Tareas por realizar:
1 > Repite sin cambios el pasaje del texto sobre Ernesto Volkening: empieza en las palabras que contienen "Ernesto Volkening (Amberes, 1908" y detente después de "durante medio siglo.".
2 > Indica, según el texto sobre Ernesto Volkening, en qué campo fue pionero en Colombia.
── Fragmento seleccionado ──
Elegía a una vieja mansión chapineruna

Ernesto Volkening (Amberes, 1908 – Bogotá, 1982) se estableció en Bogotá desde muy joven y vivió en esta ciudad hasta su muerte. Como algunos otros intelectuales extranjeros colombianizados logró penetrar con su mirada en lo profundo de nuestra realidad. Igual que ocurre con unos cuantos de ellos, su pensamiento revelador nos produce unas veces orgullo patrio; otras veces, nos desconcierta porque nos descubre incapaces de ver lo que tenemos más cerca. Gran ensayista, colaborador inagotable de todos los periódicos y revistas importantes en el medio, pionero de la crítica de cine en Colombia, don Ernesto Volkening fue una referencia en la vida cultural del país durante medio siglo.
───
── Datos extraídos ──
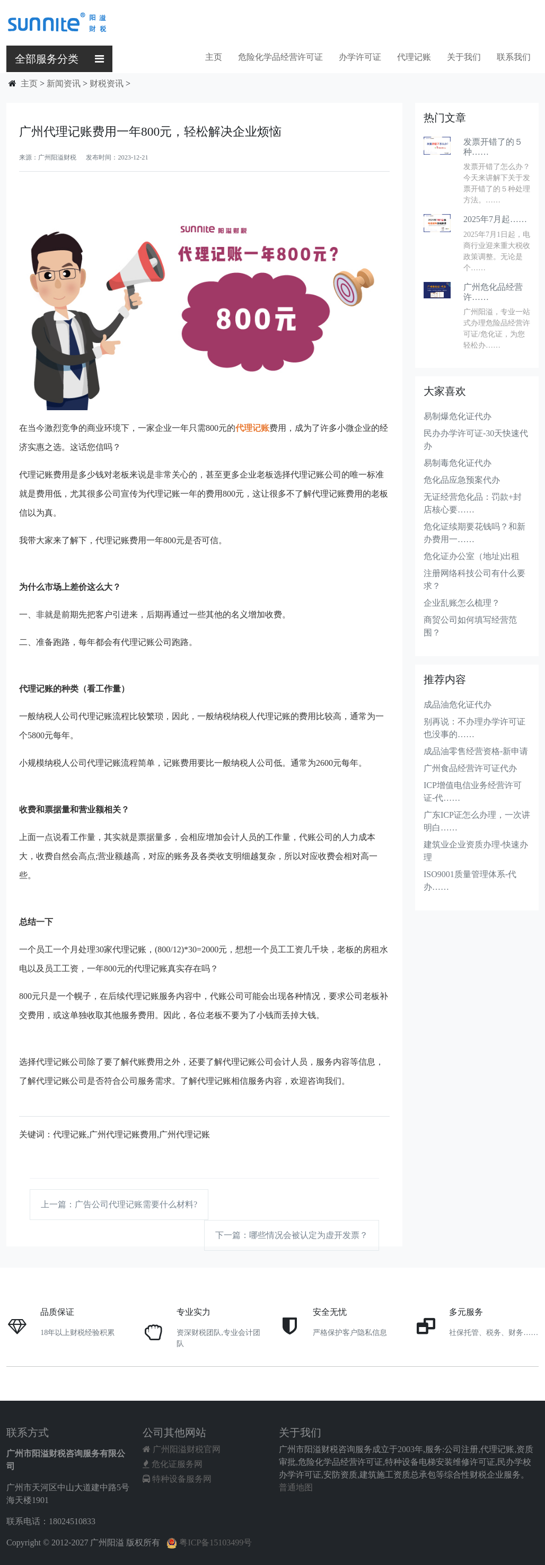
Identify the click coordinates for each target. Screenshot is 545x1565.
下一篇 (291, 1235)
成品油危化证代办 (457, 704)
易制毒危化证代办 (457, 462)
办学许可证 (360, 56)
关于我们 (464, 56)
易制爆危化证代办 (457, 416)
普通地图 (296, 1487)
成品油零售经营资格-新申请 (476, 751)
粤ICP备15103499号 (209, 1542)
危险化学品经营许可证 (280, 56)
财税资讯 (107, 83)
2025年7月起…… (495, 219)
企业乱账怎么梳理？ (462, 602)
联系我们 (514, 56)
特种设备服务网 (177, 1478)
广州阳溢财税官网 (182, 1449)
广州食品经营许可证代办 (470, 768)
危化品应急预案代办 (462, 479)
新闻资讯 (64, 83)
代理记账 (414, 56)
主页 (213, 56)
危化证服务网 (173, 1464)
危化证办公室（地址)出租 (472, 556)
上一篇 (119, 1204)
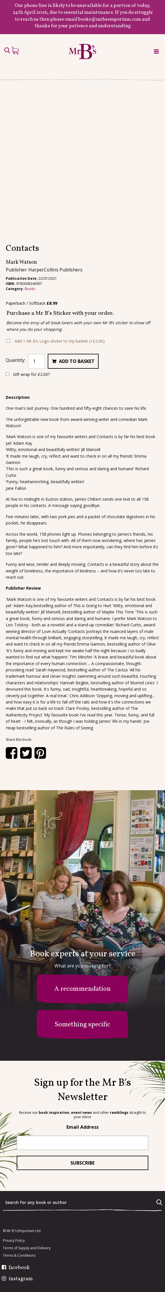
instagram (21, 1279)
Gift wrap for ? (28, 374)
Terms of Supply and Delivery (27, 1248)
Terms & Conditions (19, 1255)
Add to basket (77, 361)
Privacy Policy (14, 1240)
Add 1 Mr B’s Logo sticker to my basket (60, 341)
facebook (19, 1267)
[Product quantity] (36, 361)
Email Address (82, 1127)
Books (30, 288)
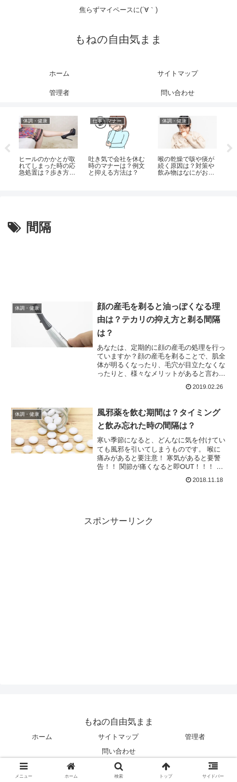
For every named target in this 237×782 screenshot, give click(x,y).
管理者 (195, 737)
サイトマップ (118, 737)
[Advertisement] (118, 268)
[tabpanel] (48, 147)
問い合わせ (119, 751)
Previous (7, 148)
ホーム (42, 737)
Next (230, 148)
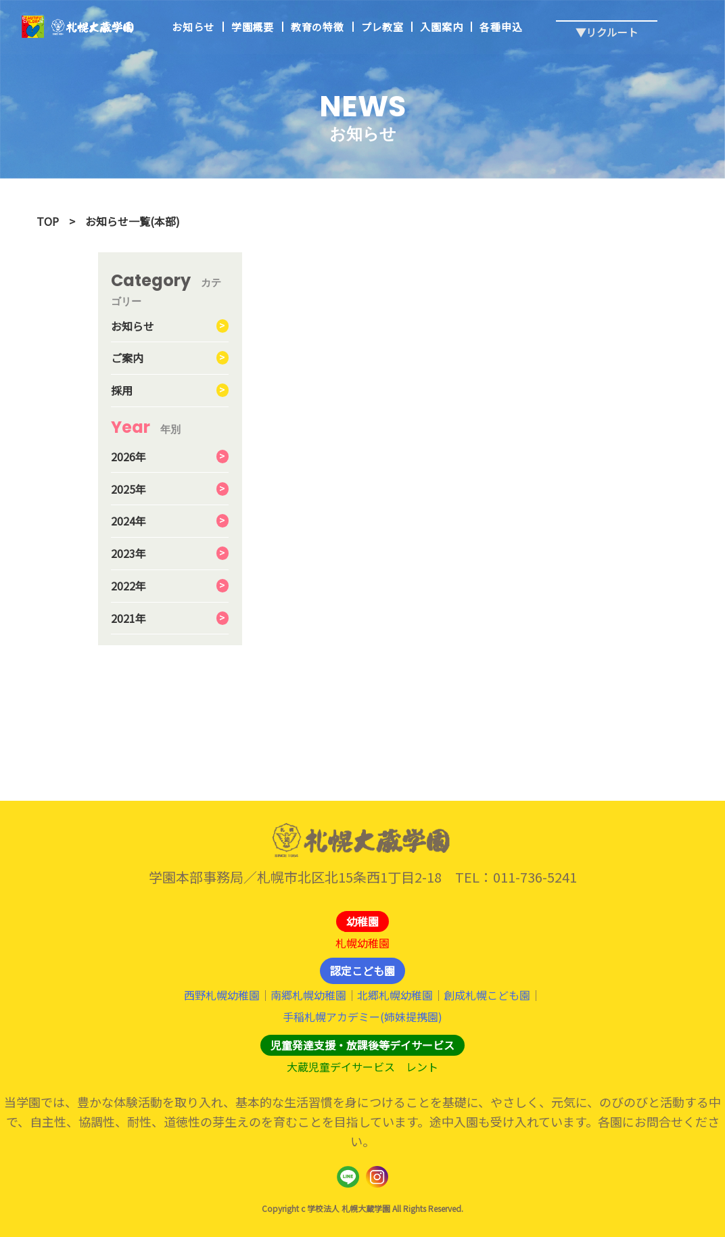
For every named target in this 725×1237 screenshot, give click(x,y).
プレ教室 (382, 27)
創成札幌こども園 (487, 995)
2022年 (128, 586)
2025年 (128, 489)
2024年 (128, 521)
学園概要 (252, 27)
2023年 (128, 553)
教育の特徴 (317, 27)
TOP (48, 221)
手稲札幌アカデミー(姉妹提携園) (362, 1016)
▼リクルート (606, 21)
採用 (122, 390)
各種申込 (501, 27)
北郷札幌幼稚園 (395, 995)
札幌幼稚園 (362, 943)
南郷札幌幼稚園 (308, 995)
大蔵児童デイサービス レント (362, 1066)
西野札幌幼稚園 (222, 995)
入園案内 (441, 27)
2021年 (128, 618)
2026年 (128, 456)
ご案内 (127, 358)
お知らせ (193, 27)
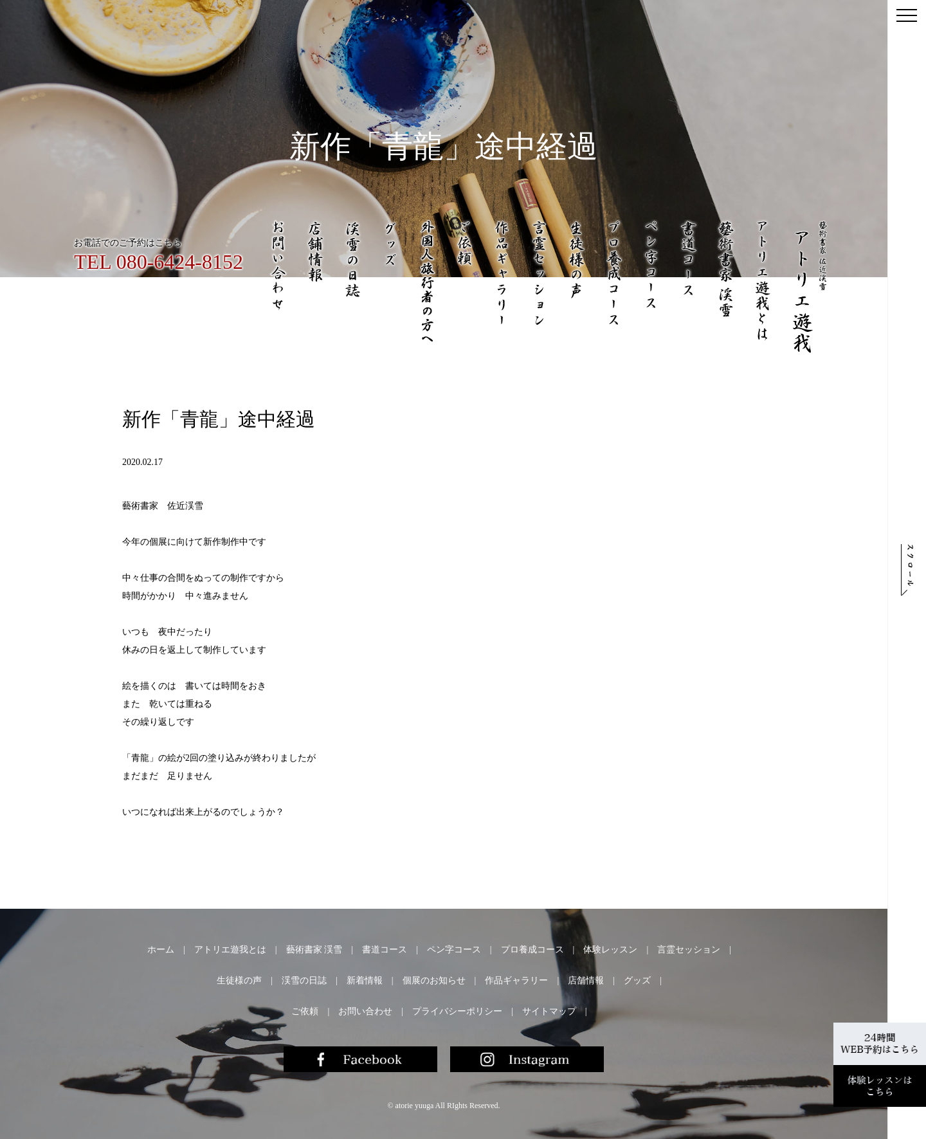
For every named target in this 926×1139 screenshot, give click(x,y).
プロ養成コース (532, 949)
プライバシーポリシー (457, 1011)
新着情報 (365, 980)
───
Soluciones por tarea:
1 >
Ernesto Volkening (Amberes, 1908 – Bogotá, 1982) se estableció en Bogotá desde muy joven y vivió en esta ciudad hasta su muerte. Como algunos otros intelectuales extranjeros colombianizados logró penetrar con su mirada en lo profundo de nuestra realidad. Igual que ocurre con unos cuantos de ellos, su pensamiento revelador nos produce unas veces orgullo patrio; otras veces, nos desconcierta porque nos descubre incapaces de ver lo que tenemos más cerca. Gran ensayista, colaborador inagotable de todos los periódicos y revistas importantes en el medio, pionero de la crítica de cine en Colombia, don Ernesto Volkening fue una referencia en la vida cultural del país durante medio siglo.

2 > En la crítica de cine.